Sophie Nélisse insists that keeping Jackie's ear was an accident. The 23-year-old Canadian actress, who stars as young Shauna Shipman on Yellowjackets, was the first—but by no means the last!—to confirm that, yes, they're going to be eating people on this show. The second season's premiere ends with Shauna nibbling on her dead best friend's ear, after all.
"We did the scene. I put it back in my pocket," Nélisse confides to me over Zoom. "Then, months later, I was going through my pocket and I was like, What is this weird squishy thing? Oh my god, it's the ear." Obviously, it's not a real ear—the props team crafted the snack out of stretchy silicone. Nélisse kept it, of course. "I have it hidden in my room. It'd be a bit of a red flag if someone came into my room and there's this whole little ear on my countertop. So, it's hidden away in a little souvenir box," Nélisse adds.
The ear-eating is far from the wildest thing the Yellowjackets crew gets up to in Season Two—the rest of poor Jackie goes the way of the ear in the very next episode—and Nélisse hints that their diets aren't going back to normal anytime soon. "You'll see eventually in the show there's other things that we eat that are actually made out of gummy bear," she says. "They're actually so tasty, but they look so real and gooey and gross that our brains can't really disassociate and step back away from it. It feels disgusting eating it—even though it's actually quite yummy. It's literally a giant gummy bear."

"The stakes are just so much higher," Sophie Nélisse says of Yellowjackets Season Two. "I was very excited for us to tap into more desperate, more animalistic behavior.
If only nutrition was the marooned soccer team's only concern. Now halfway through the season, we've watched the girls attempt to make sense of the strange environment they're trapped in—the icy cold isolation of woodland winter straining friendships and inviting strange beliefs to take hold. Shauna is also dealing with the misfortune of being pregnant in the wilderness with her dead best friend's ex-boyfriend's baby, which Nélisse was particularly excited to explore in the new season.

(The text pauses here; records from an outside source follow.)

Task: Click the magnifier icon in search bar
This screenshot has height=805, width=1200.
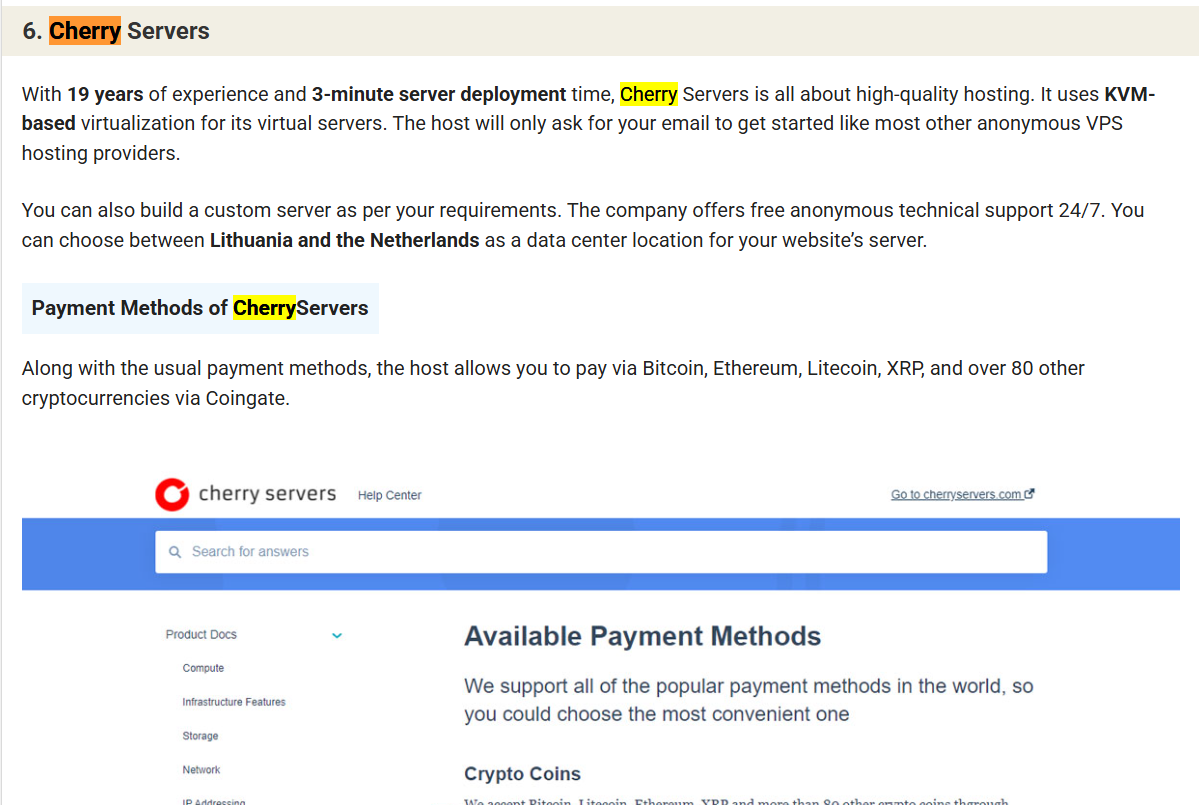Action: 175,552
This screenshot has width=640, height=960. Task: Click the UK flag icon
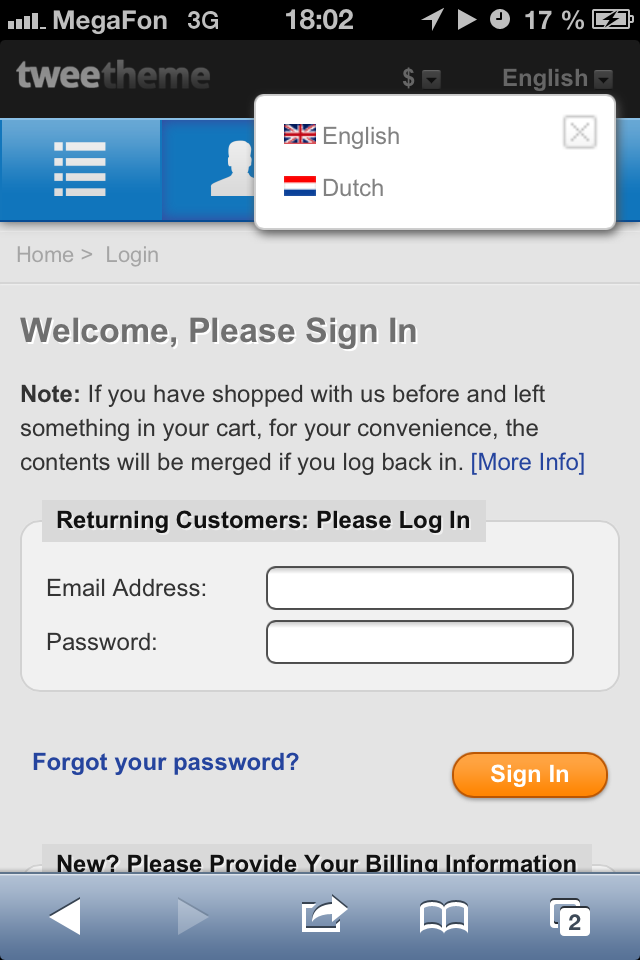[299, 134]
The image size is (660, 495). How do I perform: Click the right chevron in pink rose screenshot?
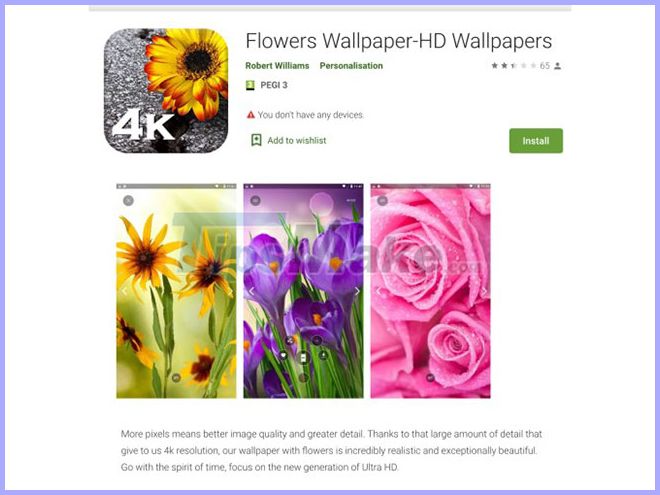point(484,291)
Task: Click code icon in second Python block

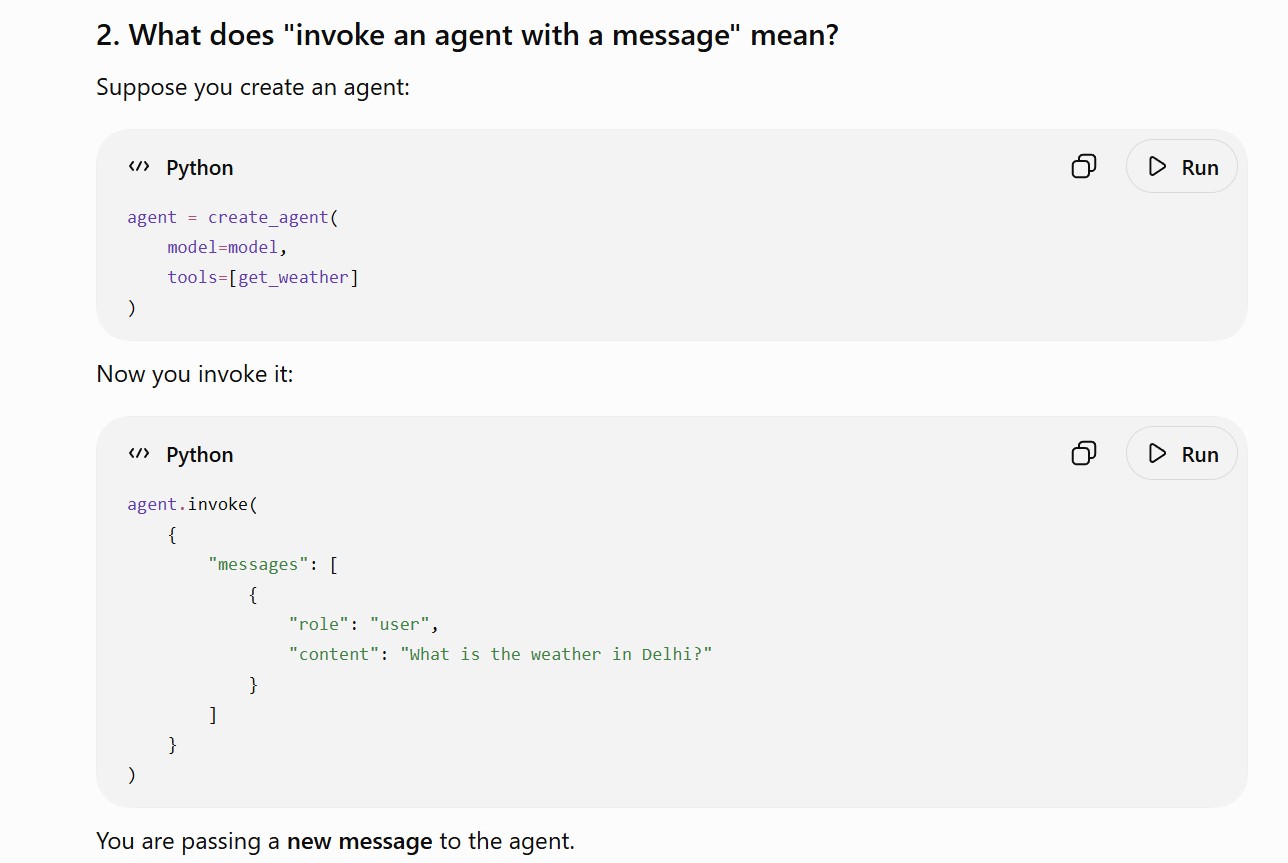Action: click(139, 454)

"The stakes are just so much higher," she says. "I was very excited for us to tap into more desperate, more animalistic behavior. Part of her has grown to love this child and she wants it, but at the same time it's this constant reminder of all the things that she's done that she regrets: sleeping with Jeff, which also sort of led to Jackie's death. At the end of Episode Two, by eating Jackie, she puts the story to rest. But the pregnancy is this constant reminder. It's a reason to try and survive and try to make it out of the wilderness, because she doesn't have only her[self] to think about. It brings out this very selfless side to her, but she's terrified for her life because she most likely could die."
In the fifth episode, "Two Truths and a Lie," Shauna feels trapped not only by her physical situation, but by the increasing numbers of what's starting to look like a cult—with the reluctant (and possibly clairvoyant) Lottie Matthews at the helm. She's thoroughly creeped out by their little woodland meditation sessions, and can't shake off their persistent interest in her unborn child. "She understands where they're coming from, in the way that you have to hold on to something in order to survive," Nélisse explains. "Her hope is just this baby, and she doesn't want anything messing with it. The journey that Lottie is taking scares her, because she can see how they're losing touch with reality. I don't think she wants to risk it, by believing in it."
She's gotten back into the Shauna that she was before the wilderness."She's already so mad at herself for everything that she's done that I don't even think she can bear the responsibility anymore," Nélisse continues. "She's definitely projecting a lot of her anger, and she's letting it out on other people because it's too much for her to handle. As the season progresses, she feels very alienated, because she's so mad at herself. And she feels very judged by the group, because she didn't believe in the cause."
Fighting off the advances of a witchy cult by yourself is a dangerous thing to do, but thankfully we know that Shauna is one of the survivors, with Melanie Lynskey playing her adult counterpart in the present. Nélisse explains that both actors have been careful not to try to mirror each other's performances too much—while also creating a logical pathway, through the period of her life we don't see, from one Shauna to the other. While other characters have matured or evolved into newer, different versions of themselves in adulthood, Shauna has taken the opposite route.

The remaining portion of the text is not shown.